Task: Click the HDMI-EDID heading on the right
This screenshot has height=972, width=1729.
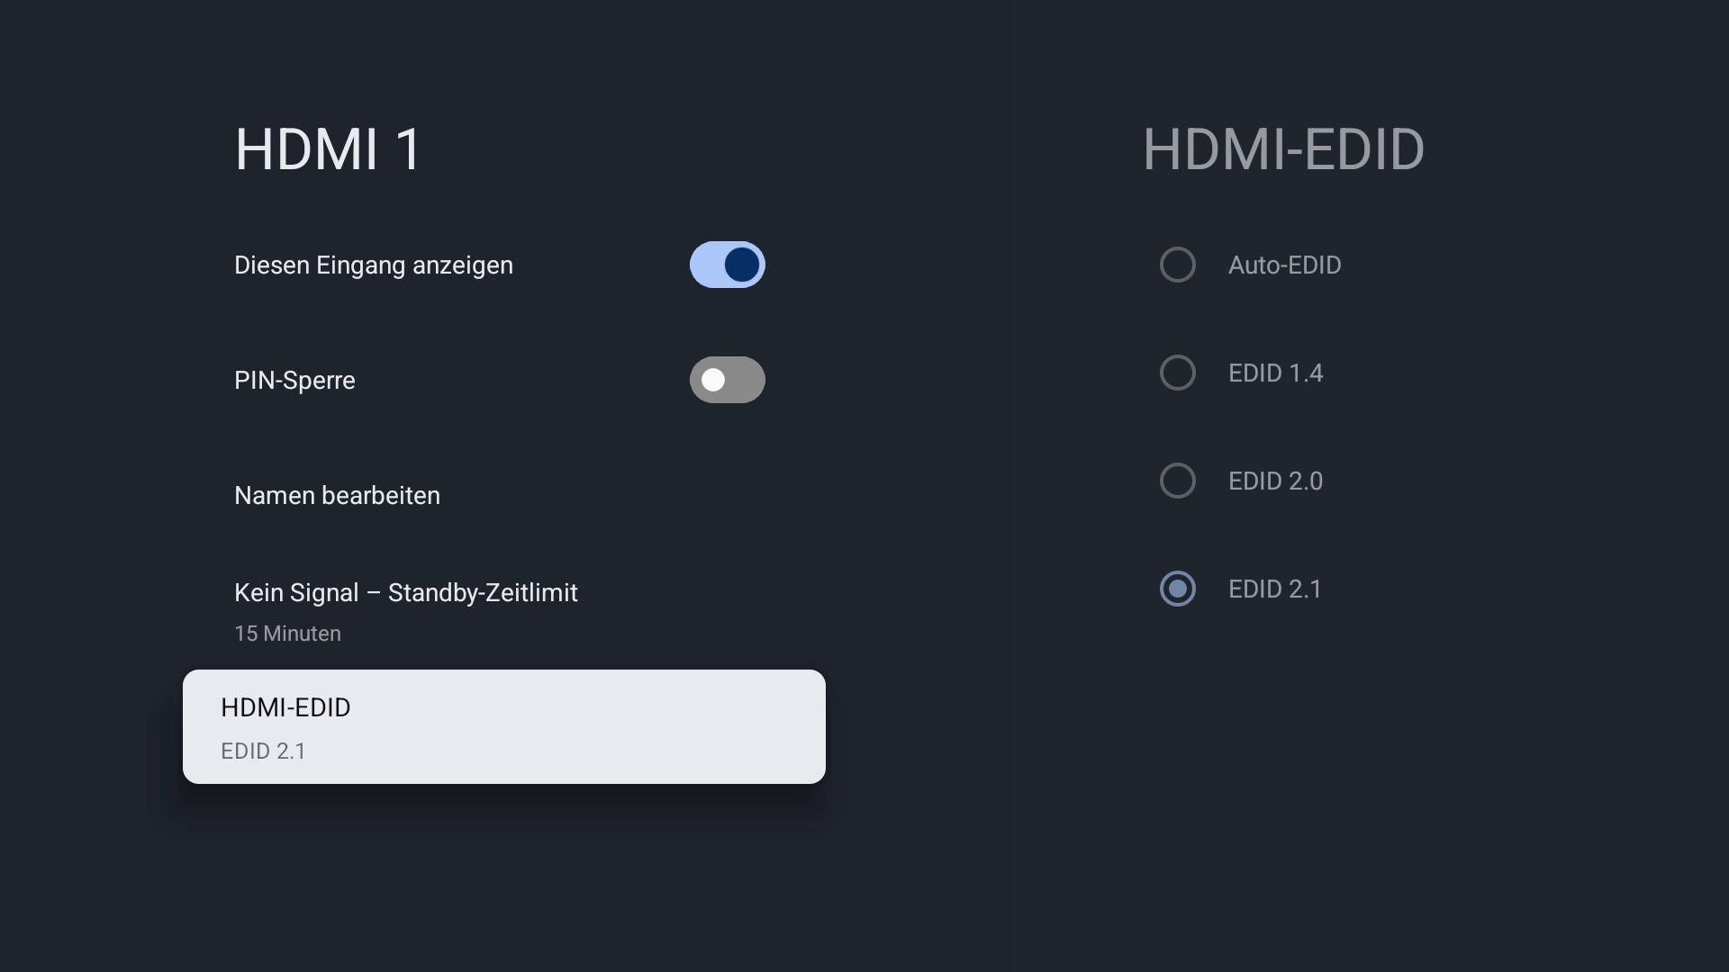Action: click(1283, 149)
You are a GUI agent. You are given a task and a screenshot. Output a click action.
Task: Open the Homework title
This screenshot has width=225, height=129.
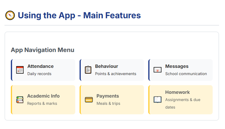[x=177, y=92]
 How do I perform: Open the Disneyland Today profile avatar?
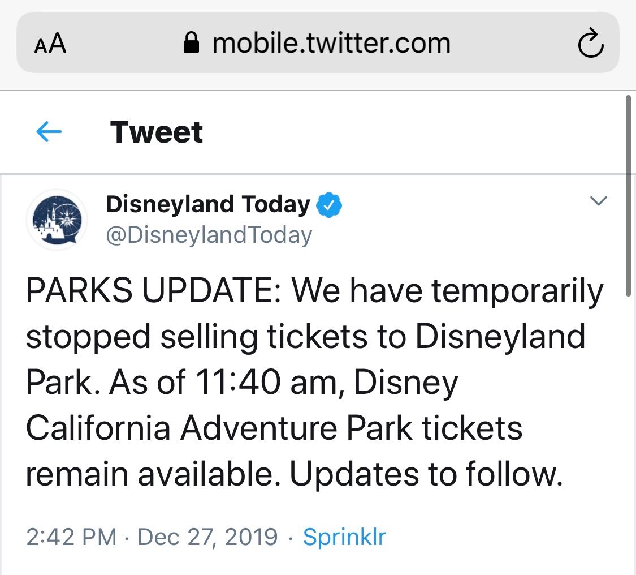[57, 220]
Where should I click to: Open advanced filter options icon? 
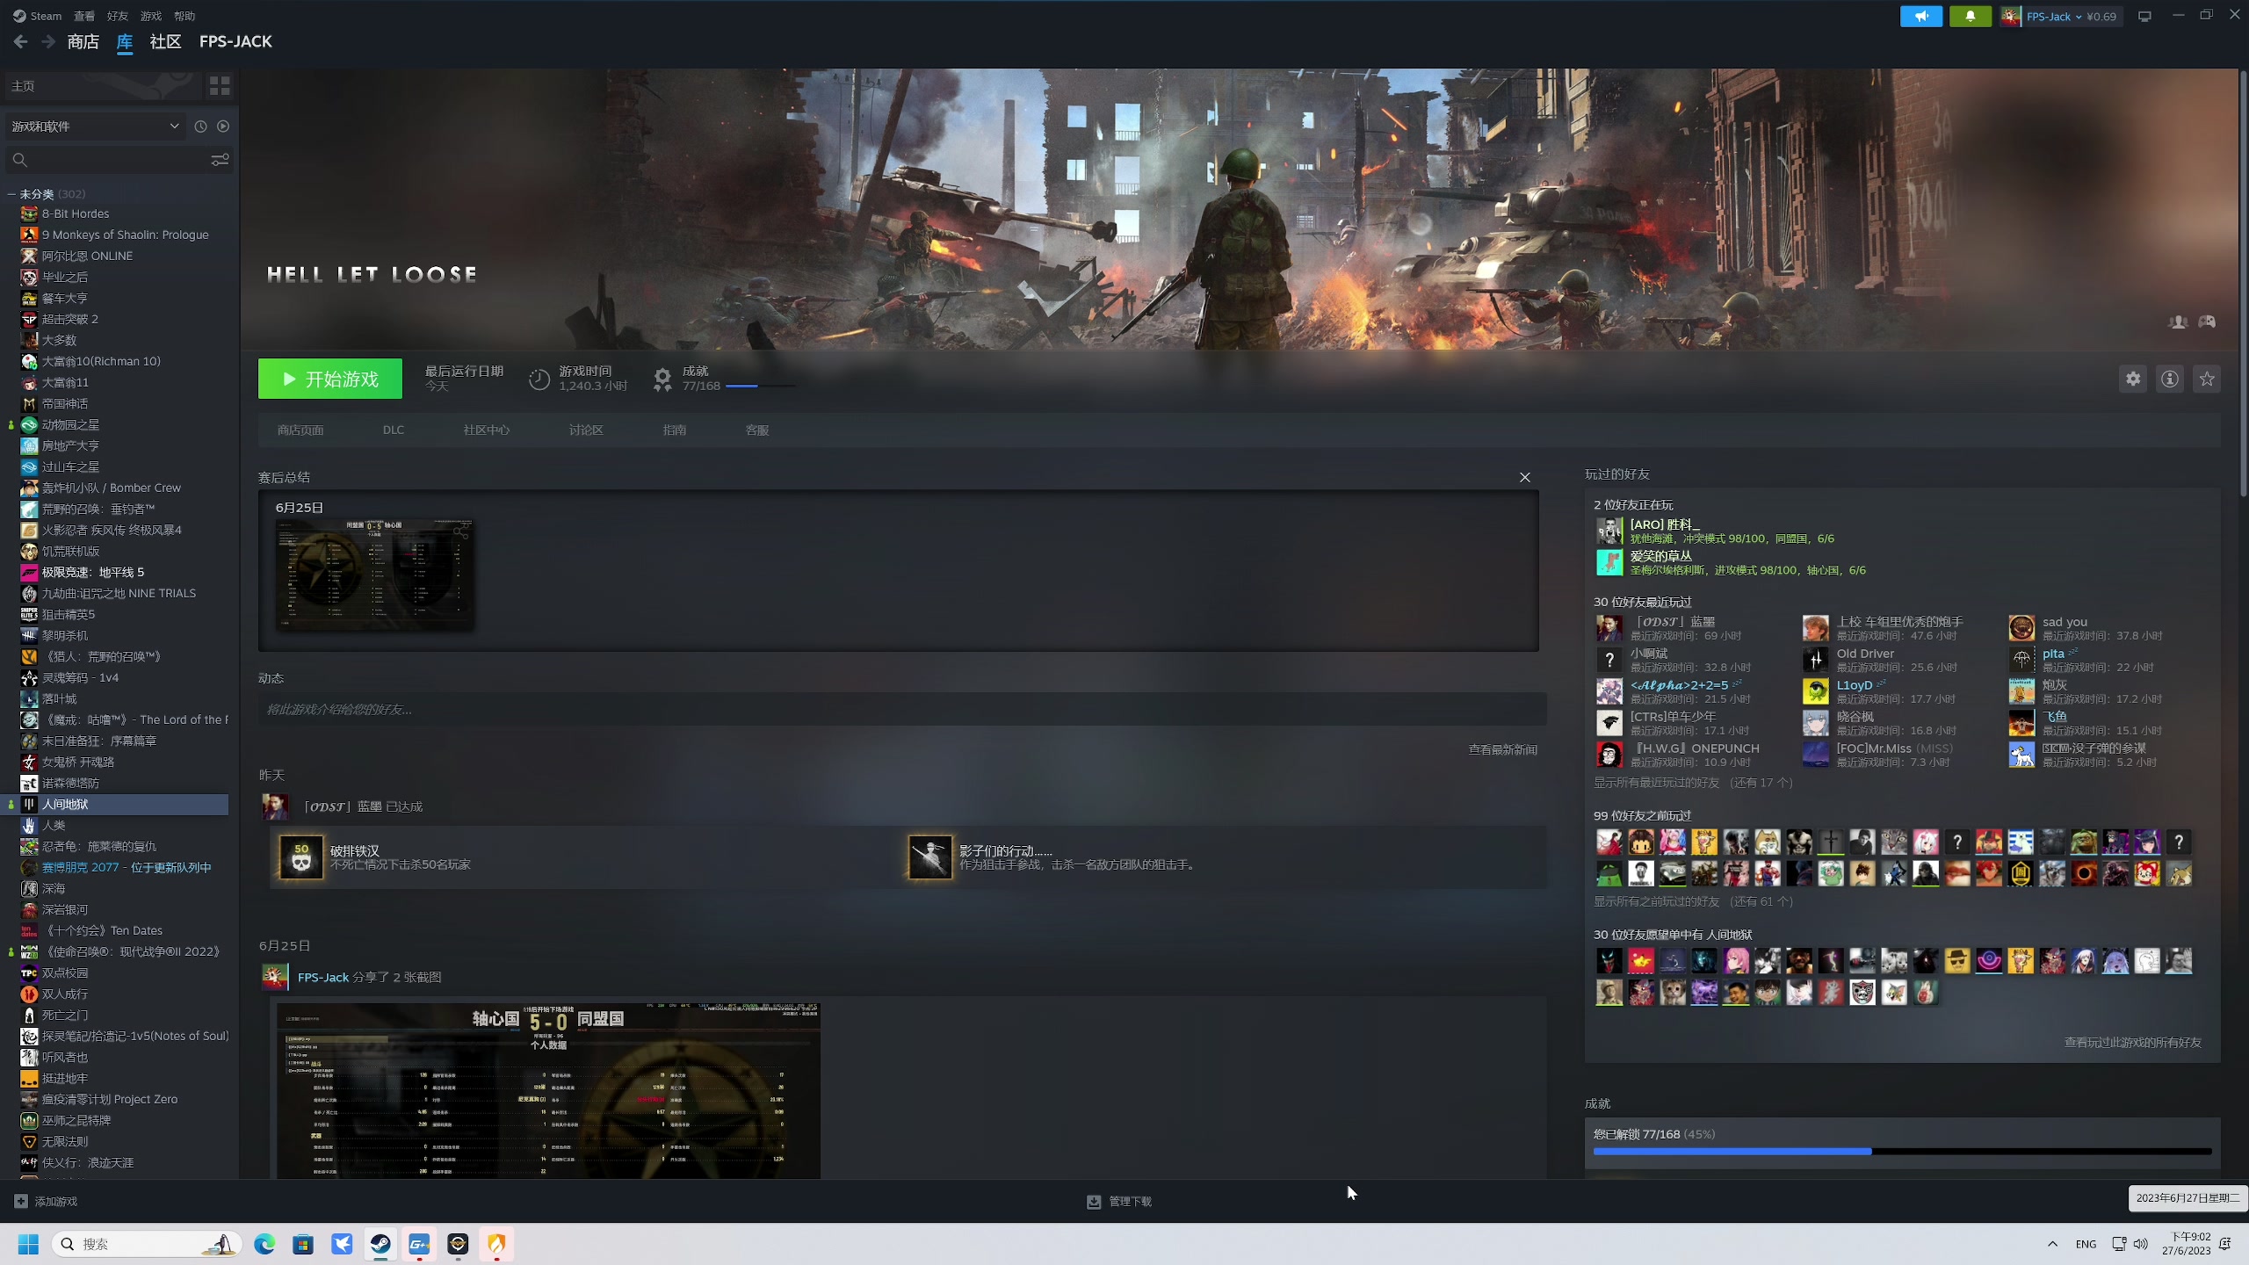click(220, 159)
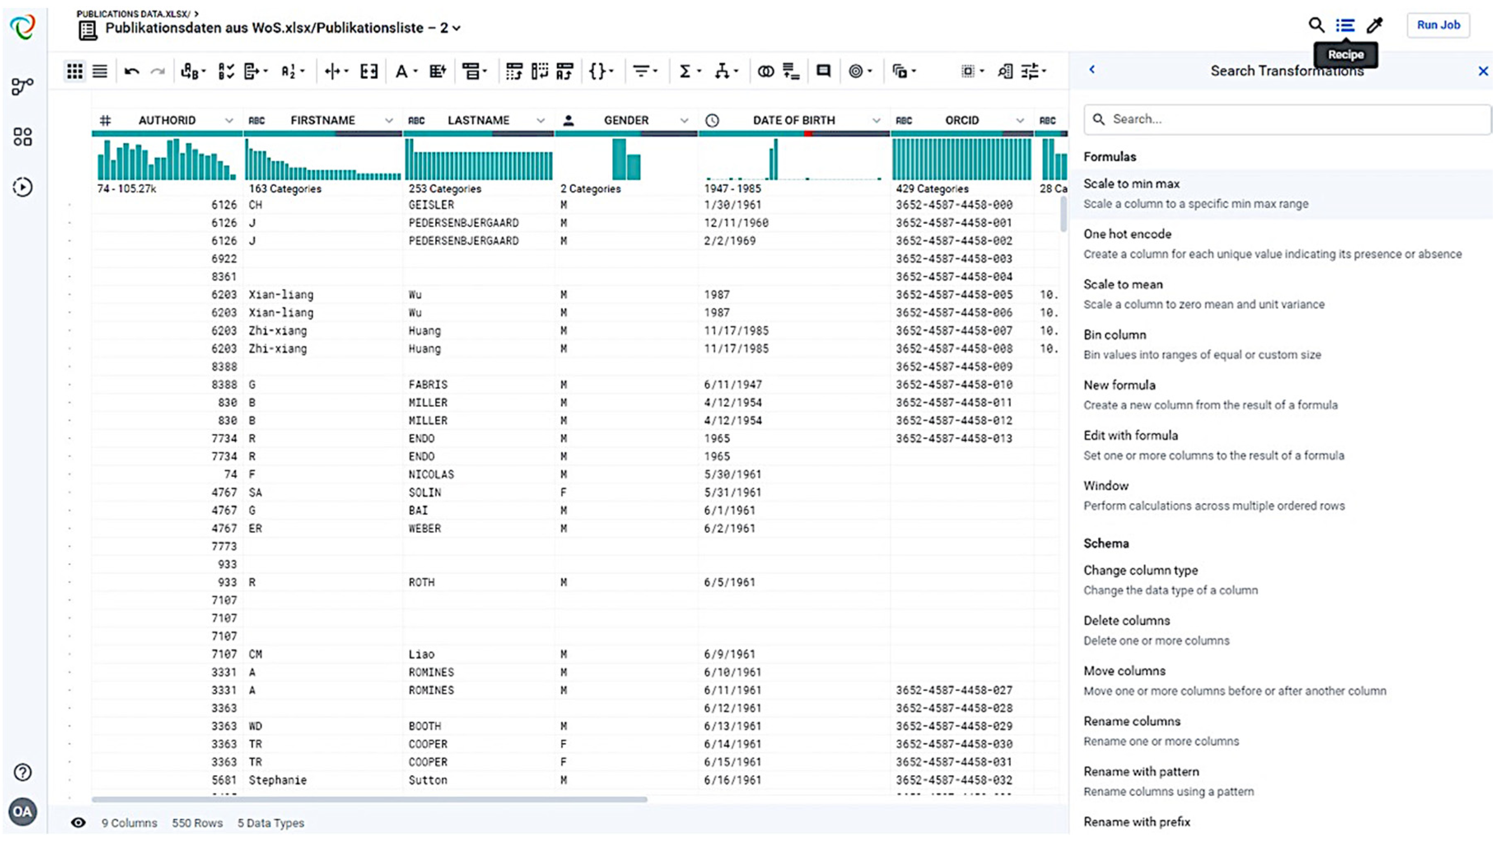
Task: Open the Recipe panel icon
Action: 1345,25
-------------------------
* **What is needed**
Copy out all of the rows above word for word, leaving out the pictures.

* **Answer**
Task: Click the HDMI-EDID heading on the right
This screenshot has height=972, width=1729.
Action: click(1283, 149)
You are a GUI agent. You are given a task and a screenshot. Output a click action.
Task: Open the Homework title
This screenshot has width=225, height=129.
[x=177, y=92]
 How do I perform: Open the Disneyland Today profile avatar?
[57, 220]
Where should I click to: Open advanced filter options icon? 
click(220, 159)
Task: Open the Recipe panel icon
Action: 1345,25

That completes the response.